Let’s say you have a bunch of datapoints and you want to come up with a nice model for them. We want this model to satisfy all the points in the best possible way. If we do this, then we will be able to use a mathematical formula to extract information about unknown points. At the same time, we should make sure that we don’t overfit our model to these datapoints. If we overfit our model, then it will tune itself too much to our datapoints and perform poorly on unknown data. So how we pick the best model? Where do we draw the line?
First of all, what’s this “model” you keep talking about?
Before we proceed, we need to understand what we mean by “model” in this context. Here, we are talking about a statistical model, which is basically a generalization of the observed data. Let’s take a very simple example to understand what this means. You randomly survey 1000 people from India and Brazil, and ask them what their favorite sport is. Once you have that information, you will obtain a set of values mapping those people to their favorite sport. Now, if you extract a statistical model from this data, you will see that people who like cricket are most likely from India and people who like football are most likely from Brazil. Bear in mind that this is a statistical model, which means it’s just a probability and not the absolute truth! Let’s say you want use this model to predict the nationality of a person based on his/her favorite sport. Now, you ask an unknown person what his favorite sport is and he says football. If you enter this value into your model, it will say that this person is most likely to be from Brazil.
This model seems fine to me! Why do we need to “pick” a model?
This is where things get interesting. The example we just discussed was a very simple example. We just considered a simple probability to see what’s more likely in that case. But real world is not so nice and simple! In the real world, we’ll have 10,000 questions and 200 countries. Now that’s a lot of data. We cannot use that simple model that will give us the right answer.
Consider the figure on the left. The curvy line separates the two sets of points really well. The accuracy is high and we are all happy. But the set of datapoints we have is a small set. This means that we don’t really know what the real world data actually looks like. We just hope that these points are good enough to be representative of the real world data and build a model based on that. So if we fine-tune it too much by making it very curvy, we might actually perform really badly on unknown data.
On the other hand, the straight line separator might generalize very well because we are not fine tuning it at all. But at the same time, it doesn’t really separate the two sets of points that well. So the best answer lies somewhere between these two extremes. There are a lot of models between these two extremes. The question is, how do we evaluate these models and pick the best one?

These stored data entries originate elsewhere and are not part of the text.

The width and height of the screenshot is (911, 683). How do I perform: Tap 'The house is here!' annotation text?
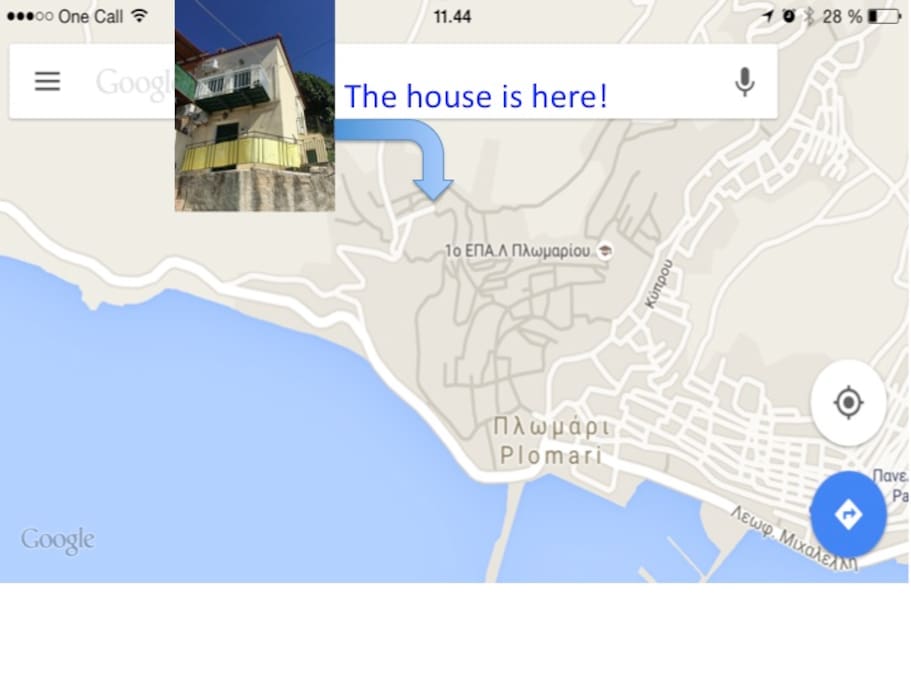coord(476,96)
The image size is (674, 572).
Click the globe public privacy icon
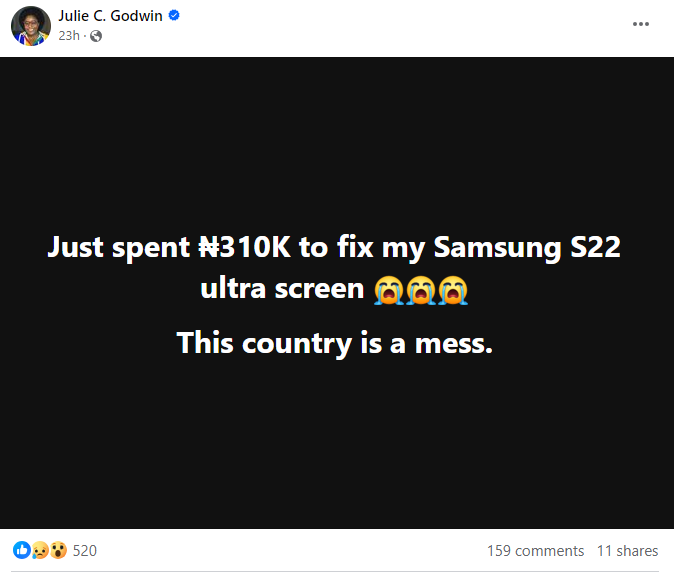[x=96, y=36]
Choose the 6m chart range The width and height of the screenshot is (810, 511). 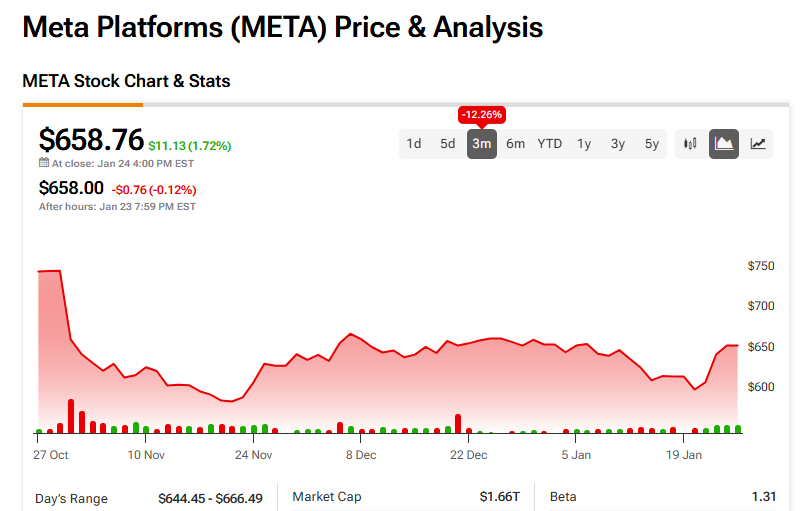[x=515, y=144]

Say hello to Bayesian Information Criterion
This is where Bayesian Information Criterion (BIC) comes in handy. It is a method to choose the best model among a finite set of models. As we add more parameters to a model, the accuracy increases. But at the same time, it will also increase the chances of overfitting. So BIC solves this problem by penalizing the “curviness” of a model. That way, we are not blindsighted by the accuracy provided by a particular model. We will not be going into the mathematical details of BIC, because that’s not why we are here. We just want to understand how it selects the best model. Let’s see if we can do that without any equations. Having said that, the mathematical formulation is actually really nice. So if you want to take a peek, go ahead and google it. It’s a lot of fun!
The curviness of a model depends on the number of parameters we add to that model. So in order to select the best model, we need to define a function which takes this into account. BIC can basically measure the efficiency of a model in terms of its ability to predict the data. BIC is defined in terms of the likelihood function, the number of parameters, and the number of datapoints. The model with the lowest BIC is the best one. So once we build a set of models, we evaluate the BIC for each of them and pick the one with the lowest BIC.
———————————————————————————————————